# ESTRATTO:

Russia a Verona
La musica russa ha necessariamente bisogno di interpreti russi? A rigor di logica, la risposta a questa domanda è negativa, perché accade che la lontananza geografica e culturale fra creatore ed esecutore non sia per nulla una controindicazione, e veda nascere risultati interpretativi straordinari. Eppure, molto più di quanto non accada per la musica francese, o italiana, o anche tedesca, esiste in quella russa una specificità di pensiero e di sensibilità che porta molti appassionati a ritenere che la “questione nazionale” in questo caso abbia un senso dal quale è difficile prescindere. Del resto, gli stessi interpreti russi di oggi – le orchestre soprattutto – poco o nulla fanno per contraddire questa tesi. Da quando ha per direttore stabile Yuri Termirkanov, ad esempio, e fanno vent’anni giusti, ogni qual volta la Filarmonica di San Pietroburgo si è presentata al Filarmonico di Verona per il Settembre dell’Accademia (ed è una presenza particolarmente frequente) non solo non ha mai tralasciato di proporre qualche compositore russo, ma il più delle volte ad essi si è limitata (si fa per dire, ovviamente). Sporadica, praticamente eccezionale la presenza di “estranei”: in sei concerti, una volta Schumann, un’altra Beethoven e poi basta.
Anche quest’anno, la San Pietroburgo ha rispettato la regola: giunta martedì 12 settembre a Verona per il terzo concerto del Settembre dell’Accademia al teatro Filarmonico, è rigorosamente rimasta dentro ai confini nazionali, visto che la serata comprendeva il Concerto per pianoforte di Cajkovskij nella prima parte e il poema sinfonico Shéhérazade di Rimskij-Korsakov nella seconda. L’unico sconfinamento si è avuto al bis, per il quale Temirkanov ha scelto una notissima pagina dell’inglese Edward Elgar, Salut d’amour.
Interamente russo, peraltro , era anche il programma del concerto successivo, che ha visto domenica scorsa salire sul palcoscenico veronese l’Orchestra Sinfonica Nazionale della Rai: Secondo Concerto per pianoforte di Rachmaninov e Quarta Sinfonia di Cajkovskij. In questo caso, la presenza russa era garantita dal direttore Semion Bychkov e del pianista Kirill Gerstein: musicisti che si sono formati in madrepatria, certo, ma che ben presto l’hanno lasciata e sono oggi cosmopoliti e in certo modo “occidentali”. D’altra parte, anche Temirkanov qualcosa all’Occidente l’aveva concesso, chiamando al ruolo di solista nel Concerto di Cajkovskij un grande talento emergente del pianoforte italiano, la giovanissima Beatrice Rana.

# DATI REGISTRATI:
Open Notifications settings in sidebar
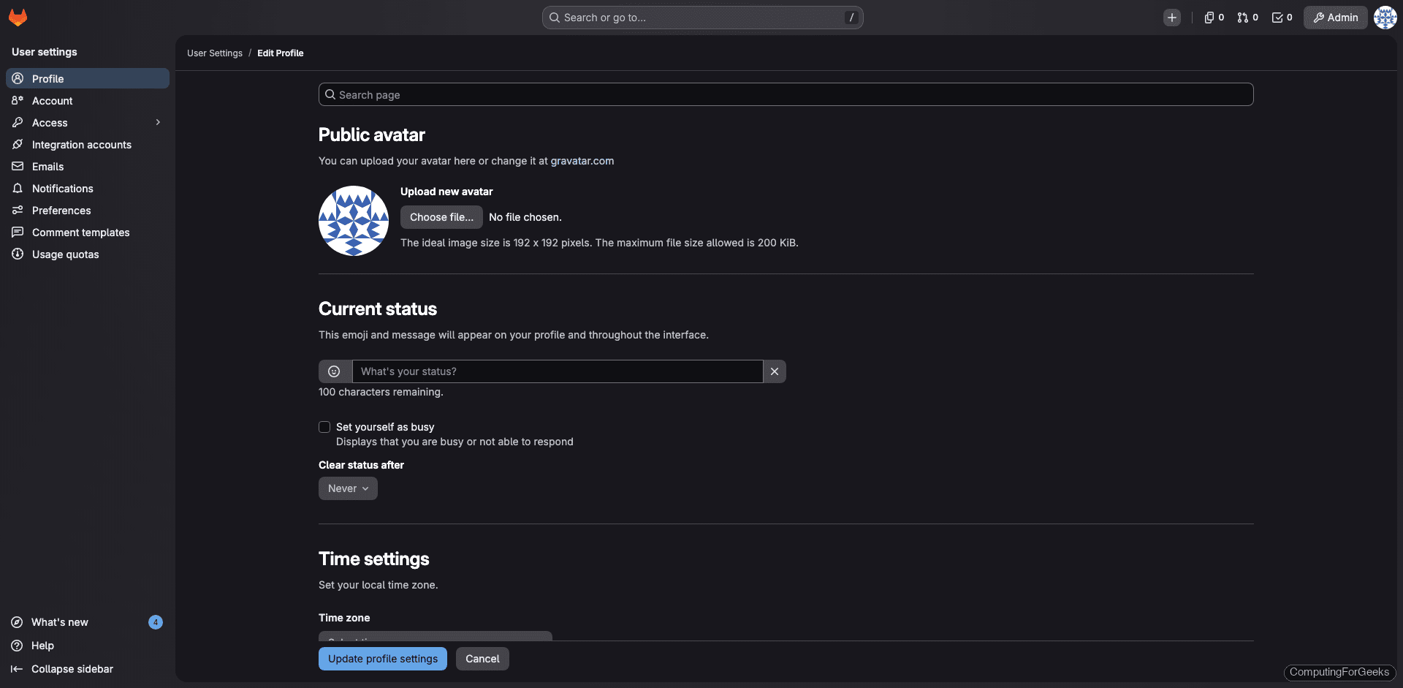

# COSA FARE:
A) Rispondi a queste domande sull'articolo dedicato ai concerti russi a Verona:
(i) Quale brano è stato eseguito come bis dalla Filarmonica di San Pietroburgo?
(ii) In che giorno l'orchestra di San Pietroburgo è arrivata a Verona?
(iii) Chi era la solista nel Concerto per pianoforte di Cajkovskij?
B) Elenca tutti i compositori citati nell'articolo sui concerti russi a Verona.
C) Trascrivi il passo dell'articolo sui concerti russi a Verona compreso tra "Anche quest’anno, la" e "Elgar, Salut d’amour.", estremi inclusi.
Questo materiale è indipendente dall'articolo.

# RISULTATI ESERCIZIO:
A)
(i) Salut d'amour di Edward Elgar.
(ii) Martedì 12 settembre.
(iii) Beatrice Rana.

B) Schumann, Beethoven, Cajkovskij, Rimskij-Korsakov, Edward Elgar, Rachmaninov.

C)
Anche quest’anno, la San Pietroburgo ha rispettato la regola: giunta martedì 12 settembre a Verona per il terzo concerto del Settembre dell’Accademia al teatro Filarmonico, è rigorosamente rimasta dentro ai confini nazionali, visto che la serata comprendeva il Concerto per pianoforte di Cajkovskij nella prima parte e il poema sinfonico Shéhérazade di Rimskij-Korsakov nella seconda. L’unico sconfinamento si è avuto al bis, per il quale Temirkanov ha scelto una notissima pagina dell’inglese Edward Elgar, Salut d’amour.